Apache Storm
The ever-increasing growth in the production and analytics of Big Data keeps presenting new challenges, and the data scientists and programmers gracefully take it in their stride – by constantly improving the applications developed by them. One such problem was that of real-time streaming. Real-time data holds extremely high value for businesses, but it has a time-window after which it loses its value – an expiry date, if you will. If the value of this real-time data is not realised within the window, no usable information can be extracted from it. This real-time data comes in quickly and continuously, therefore the term “Streaming”.
Analytics of this real-time data can help you stay updated on what’s happening right now, such as the number of people reading your blog post, or the number of people visiting your Facebook page. Although it might sound like just a “nice-to-have” feature, in practice, It is essential. Imagine you’re a part of an Ad Agency performing real-time analytics on your ad-campaigns – that the client paid heavily for. Real-time analytics can keep you posted on how is your Ad performing in the market, how the users are responding to it, and other things of that nature. Quite an essential tool if you think of it this way, right?

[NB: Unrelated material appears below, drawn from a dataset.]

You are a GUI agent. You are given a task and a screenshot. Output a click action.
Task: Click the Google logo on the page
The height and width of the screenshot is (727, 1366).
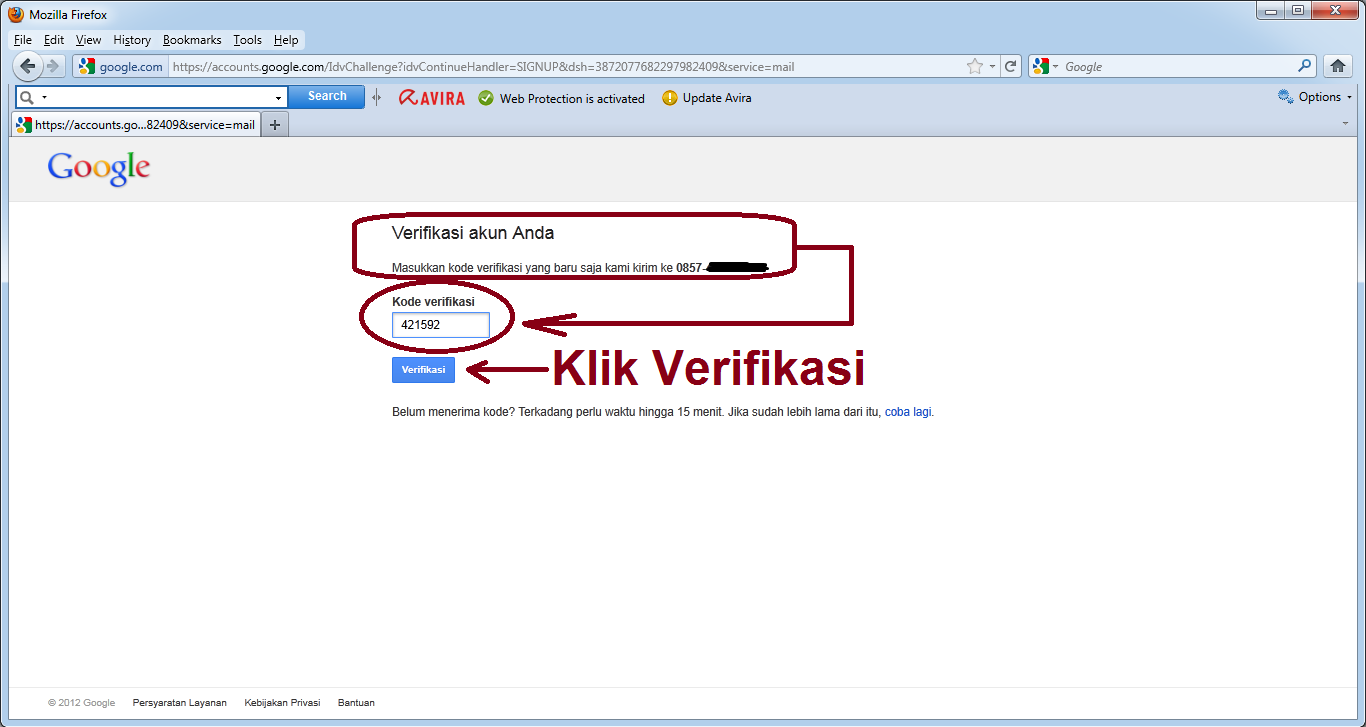click(97, 168)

Looking at the value that real-time data holds, organisations started coming up with various real-time data analytics tools. In this article, we’ll be talking about one of those – Apache Storm. We’ll look at what it is, the architecture of a typical storm application, it’s core components (also known as abstractions), and its real life-use cases.
Apache Storm – released by Twitter, is a distributed open-source framework that helps in the real-time processing of data. Apache Storm works for real-time data just as Hadoop works for batch processing of data (Batch processing is the opposite of real-time. In this, data is divided into batches, and each batch is processed. This isn’t done in real-time.)
Apache Storm does not have any state-managing capabilities and relies heavily on Apache ZooKeeper (a centralised service for managing the configurations in Big Data applications) to manage its cluster state – things like message acknowledgments, processing statuses, and other such messages. Apache Storm has its applications designed in the form of directed acyclic graphs. It is known for processing over one million tuples per second per node – which is highly scalable and provides processing job guarantees. Storm is written in Clojure which is the Lisp-like functional-first programming language.
At the heart of Apache Storm is a “Thrift Definition” for defining and submitting the logic graph (also known as topologies). Since Thrift can be implemented in any language of your choice, topologies can also be created in any language. This makes Storm support a multitude of languages – making it all the more developer friendly.
Storm runs on YARN and integrates perfectly with the Hadoop ecosystem. It is a true real-time data processing framework having zero batch support. It takes a complete stream of data as an entire ‘event’ instead of breaking it into series of small batches. Hence, it is best suited for data which is to be ingested as a single entity.
Let’s have a look at the general architecture of a Storm application – It’ll give you more insights into how Storm works! A Hitchhiker’s Guide to MapReduce
Apache Storm: General Architecture and Important Components
There are essentially two types of nodes involved in any Storm application (as shown above).
- Master Node (Nimbus Service)
If you’re aware of the inner-workings of Hadoop, you must know what a ‘Job Tracker’ is. It’s a daemon that runs on the Master node of Hadoop and is responsible for distributing task among nodes. Nimbus is a similar kind of service for Storm. It runs on the Master Node of a Storm cluster and is responsible for distributing the tasks among the worker nodes.
Nimbus is a Thrift service provided by Apache which allows you to submit your code in the programming language of your choice. This helps you write your application without having to learn a new language specifically for Storm.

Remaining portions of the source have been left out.